Aufgrund vermeintlich zunehmender Gewalt und Pyrotechnik in den Stadien entstand eine kontrovers geführte Debatte über die Verbesserung der Stadionsicherheit. Während der Tenor der Liga in einem ersten Papier zunächst überwiegend Restriktionen und Ausschlüsse enthielt, wandelten sich die Anträge in einer ausführlicheren Version zu einem gemeinsamen Dialog. Kritiker zweifelten jedoch von Beginn an, dass die vermeintliche Zunahme der Gewalt überwiegend auf subjektiven Sichtweisen beruht, die faktisch aber nicht nachgewiesen werden können. Tatsächlich handelt es sich – unter zahlreichen friedlichen Fans – nur um eine Minderheit gewaltbereiter Anhänger. Durch die Anträge fühlte sich jedoch der Großteil der organisierten Fans als Gewalttäter gebrandmarkt.
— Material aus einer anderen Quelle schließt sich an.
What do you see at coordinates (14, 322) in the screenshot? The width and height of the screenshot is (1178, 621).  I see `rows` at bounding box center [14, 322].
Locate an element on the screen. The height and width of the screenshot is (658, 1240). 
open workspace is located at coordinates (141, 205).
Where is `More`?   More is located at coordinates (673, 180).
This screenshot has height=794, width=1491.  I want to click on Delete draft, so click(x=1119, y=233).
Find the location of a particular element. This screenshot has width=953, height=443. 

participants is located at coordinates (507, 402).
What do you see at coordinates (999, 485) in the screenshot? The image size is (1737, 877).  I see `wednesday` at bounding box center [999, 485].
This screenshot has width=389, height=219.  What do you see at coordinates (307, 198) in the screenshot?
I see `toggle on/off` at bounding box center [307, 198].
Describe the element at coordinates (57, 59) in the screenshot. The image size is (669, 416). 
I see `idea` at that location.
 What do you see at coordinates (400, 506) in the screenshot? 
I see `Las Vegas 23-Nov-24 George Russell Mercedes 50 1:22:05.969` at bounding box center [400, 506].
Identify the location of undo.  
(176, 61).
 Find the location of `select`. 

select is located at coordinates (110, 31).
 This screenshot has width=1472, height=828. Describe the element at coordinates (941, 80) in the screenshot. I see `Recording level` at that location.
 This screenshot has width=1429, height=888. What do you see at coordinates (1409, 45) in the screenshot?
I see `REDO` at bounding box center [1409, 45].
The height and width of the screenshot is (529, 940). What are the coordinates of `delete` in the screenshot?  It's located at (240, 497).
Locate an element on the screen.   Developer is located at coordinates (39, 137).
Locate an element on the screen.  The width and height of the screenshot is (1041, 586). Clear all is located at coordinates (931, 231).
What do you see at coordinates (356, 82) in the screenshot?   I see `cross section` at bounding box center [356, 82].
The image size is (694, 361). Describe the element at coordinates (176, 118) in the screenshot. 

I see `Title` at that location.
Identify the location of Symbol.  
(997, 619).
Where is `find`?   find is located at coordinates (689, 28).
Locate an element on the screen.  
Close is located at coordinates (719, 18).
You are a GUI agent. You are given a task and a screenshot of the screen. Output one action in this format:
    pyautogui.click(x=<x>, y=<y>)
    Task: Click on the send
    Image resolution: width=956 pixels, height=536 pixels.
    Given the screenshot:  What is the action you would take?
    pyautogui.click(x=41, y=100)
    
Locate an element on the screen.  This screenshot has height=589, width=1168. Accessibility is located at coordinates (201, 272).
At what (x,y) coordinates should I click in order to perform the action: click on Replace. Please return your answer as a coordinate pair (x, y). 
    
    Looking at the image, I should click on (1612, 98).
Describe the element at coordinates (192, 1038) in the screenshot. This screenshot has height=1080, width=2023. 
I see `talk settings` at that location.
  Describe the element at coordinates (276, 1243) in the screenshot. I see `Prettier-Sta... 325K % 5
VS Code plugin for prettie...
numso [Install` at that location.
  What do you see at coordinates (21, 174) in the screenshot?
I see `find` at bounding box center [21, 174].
Neben Dialogen zwischen Fans und Vereinen, entstand unter anderem die Kampagne „12:12“, bei der die Fußballanhänger, in Anlehnung an den 12. Dezember, in den ersten 12 Minuten und 12 Sekunden schwiegen und so ihren Protest ausdrückten. Eine Verschiebung und eine „Problemlösung“ über das gemeinsame Agieren wurde jedoch abgelehnt. Auch weil neun Monate vor der Bundestagswahl insbesondere die Innenminister den Druck auf die Vereine erhöht hatten. Die Politik drohte das Heft des Handelns in die Hand zu nehmen, sollte es zu keiner Verabschiedung der Anträge kommen. Liga-Chef Reinhard Rauball sah sogar die Autonomie des Fußballs bedroht. „Da wird Wahlkampf auf dem Rücken des Fußballs ausgetragen“, ärgert sich 12:12-Sprecher Philipp Markhardt. Seitens der Politik wurden unter anderem ein Sicherheits-Euro, Stehplatzverbote und Einsatzbeteiligungen der Clubs zum Thema gemacht. Dass einige der als Druckmittel eingesetzten Forderungen rechtswidrig zu sein scheinen, heizte die Debatte zusätzlich an. „Entweder kennen die Innenminister die Rechtslage nicht oder missachten bewusst die Verfassung. Beides finde ich als deutscher Steuerzahler, der ja letztendlich auch das Gehalt der Innenminister bezahlt, nicht akzeptabel.“, schimpft Rechtsanwalt Marco Noli von der Arbeitsgemeinschaft Fananwälte.

Die Anträge

Insgesamt 16 Punkte wurden für den 12. Dezember vorbereitet.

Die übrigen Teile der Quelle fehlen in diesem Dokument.